AI Cortex follows [Semantic Versioning](https://semver.org/):
- **MAJOR** — breaking changes to the public API
- **MINOR** — new features, backward-compatible
- **PATCH** — bug fixes, backward-compatible

The version is defined in `setup.py` and should be updated before every release.

## 🔁 CI/CD Pipeline

The GitHub Actions workflow (`.github/workflows/ci.yml`) runs on every push and pull request to `main` and `develop`.

### Jobs

**`test`** — matrix over Python 3.8, 3.9, 3.10, 3.11, 3.12:

```
1. Checkout code
2. Install: pip install -e .[dev,server]
3. Lint: flake8 aicortex tests
4. Format check: black --check aicortex tests
5. Type check: mypy aicortex
6. Test: pytest --cov=aicortex --cov-report=xml
7. Upload coverage to Codecov
```

**`build`** — runs after `test` passes:

```
1. Build package: python -m build
2. Store wheel and sdist as workflow artifacts
```

**`release`** — runs on push to `main` only, after `test` and `build`:

```
1. Build package
2. Publish to PyPI via pypa/gh-action-pypi-publish
   (requires PYPI_API_TOKEN secret in repo settings)
```

### Release Process

1. Update version in `setup.py`
2. Update `CHANGELOG.md` with release notes
3. Commit: `git commit -m "chore: release v1.1.0"`
4. Tag: `git tag v1.1.0 && git push --tags`
5. Merge to `main` — CI publishes to PyPI automatically

## 🔒 Security Considerations

### Input Validation

- All model identifiers are validated against the known model list before use
- Server URLs are validated as valid HTTP/HTTPS URLs before connection attempts
- Prompt strings are passed through as-is to Ollama — sanitization is the caller's responsibility

### Network

- HTTPS is supported and recommended for remote servers
- All HTTP requests have an explicit timeout (default: 30 seconds)
- No credentials or tokens are logged, even at debug level

### Dependencies

- Core dependencies are minimal: `ollama` and `pydantic` only
- Server extras (`fastapi`, `uvicorn`) are optional
- Dependencies are pinned with minimum versions in `setup.py`; no upper bounds to avoid false conflicts

### Known Limitations

- The server mode has no built-in authentication — do not expose it on a public network without a reverse proxy that adds auth
- Model outputs are not filtered — responsible for downstream content handling lies with the application
- HTTP (not HTTPS) is the default for localhost Ollama connections — this is intentional for zero-config local use

## 🚀 Future Enhancements

### Planned

| Feature | Description | Priority |
|---|---|---|
| Async API | Full `async`/`await` support for `chat()` | High |
| Plugin system | Extensible tool architecture for third-party additions | Medium |
| Metrics export | Prometheus-compatible metrics endpoint on the server | Medium |
| Configuration files | YAML/TOML config for server URLs, defaults, timeouts | Medium |
| Caching layer | Optional Redis backend for response caching | Low |
| Multi-modal | Image and audio input support (pending Ollama support) | Low |

### Architecture Notes for Future Contributors

- The `_OllamaAPI` class is intentionally not async to keep the public API simple.
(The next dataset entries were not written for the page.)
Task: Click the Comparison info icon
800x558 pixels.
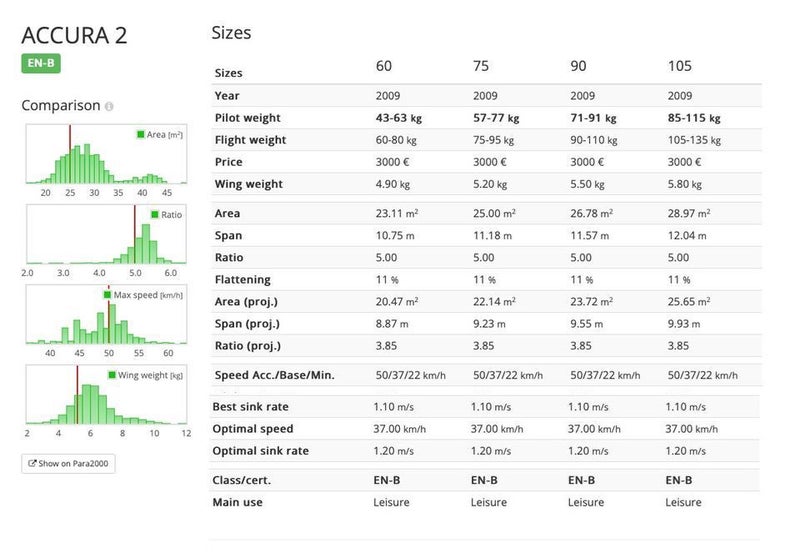Action: click(x=109, y=106)
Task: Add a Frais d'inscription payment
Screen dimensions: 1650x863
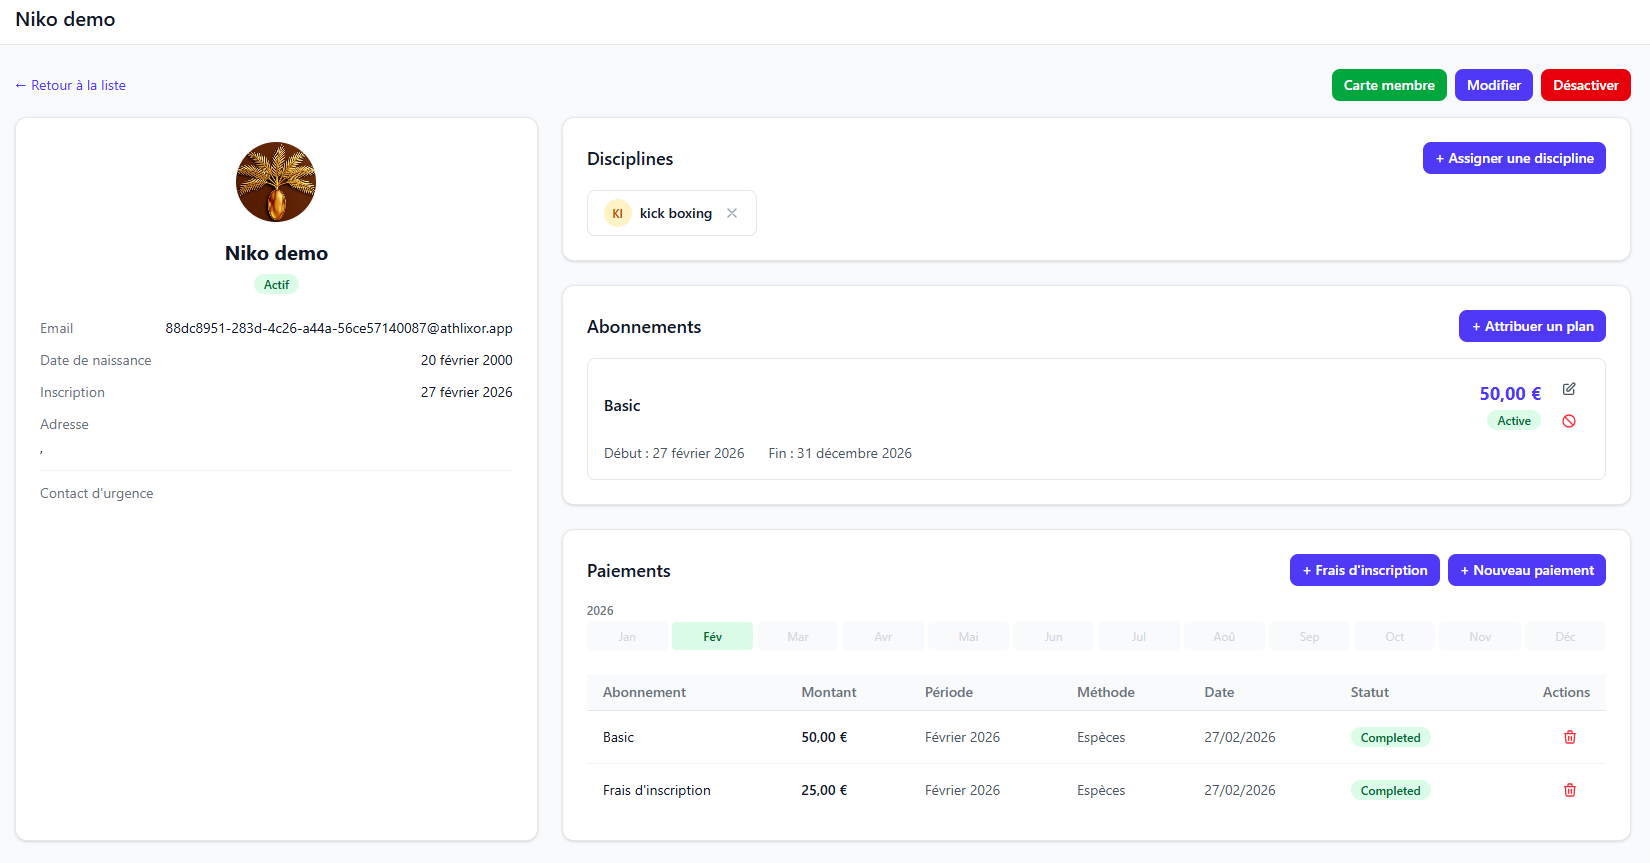Action: coord(1364,570)
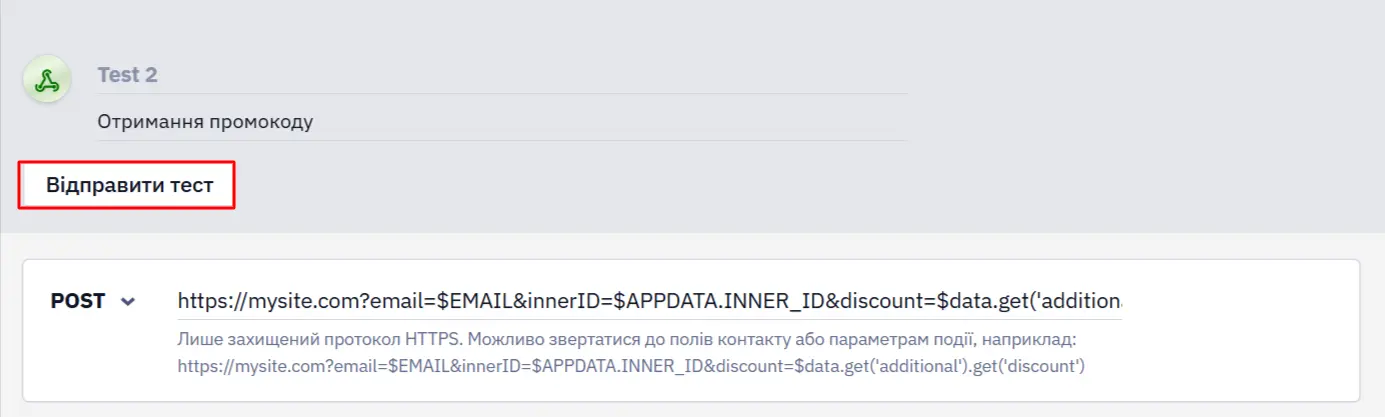Select the Test 2 name field

(502, 75)
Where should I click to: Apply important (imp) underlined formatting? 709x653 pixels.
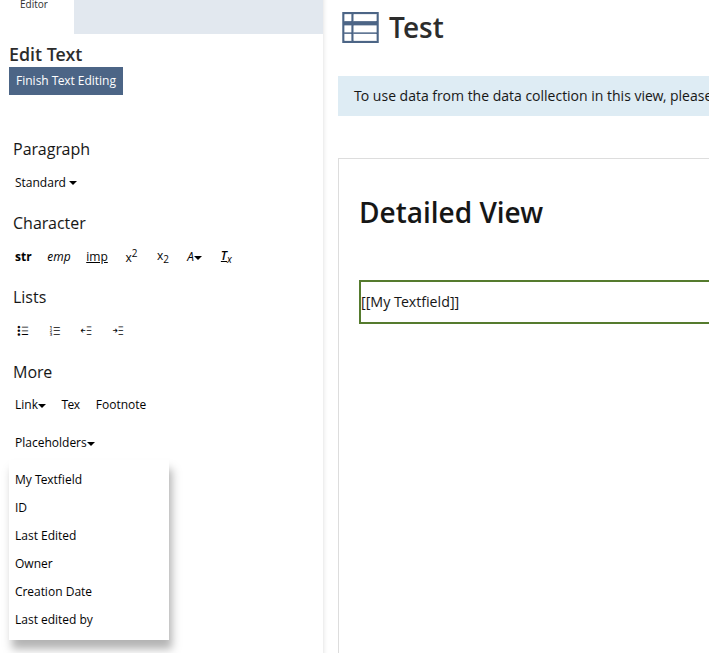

When async support is added, it should be a parallel `_AsyncOllamaAPI` class, not a modification of the existing one.
- The model metadata JSON format is considered stable. New fields may be added; existing fields must not be removed without a major version bump.
- The tool pipeline is designed to be run by maintainers, not end users. If a use case arises for user-facing model management, it should be a new public API function, not a thin wrapper around the tools.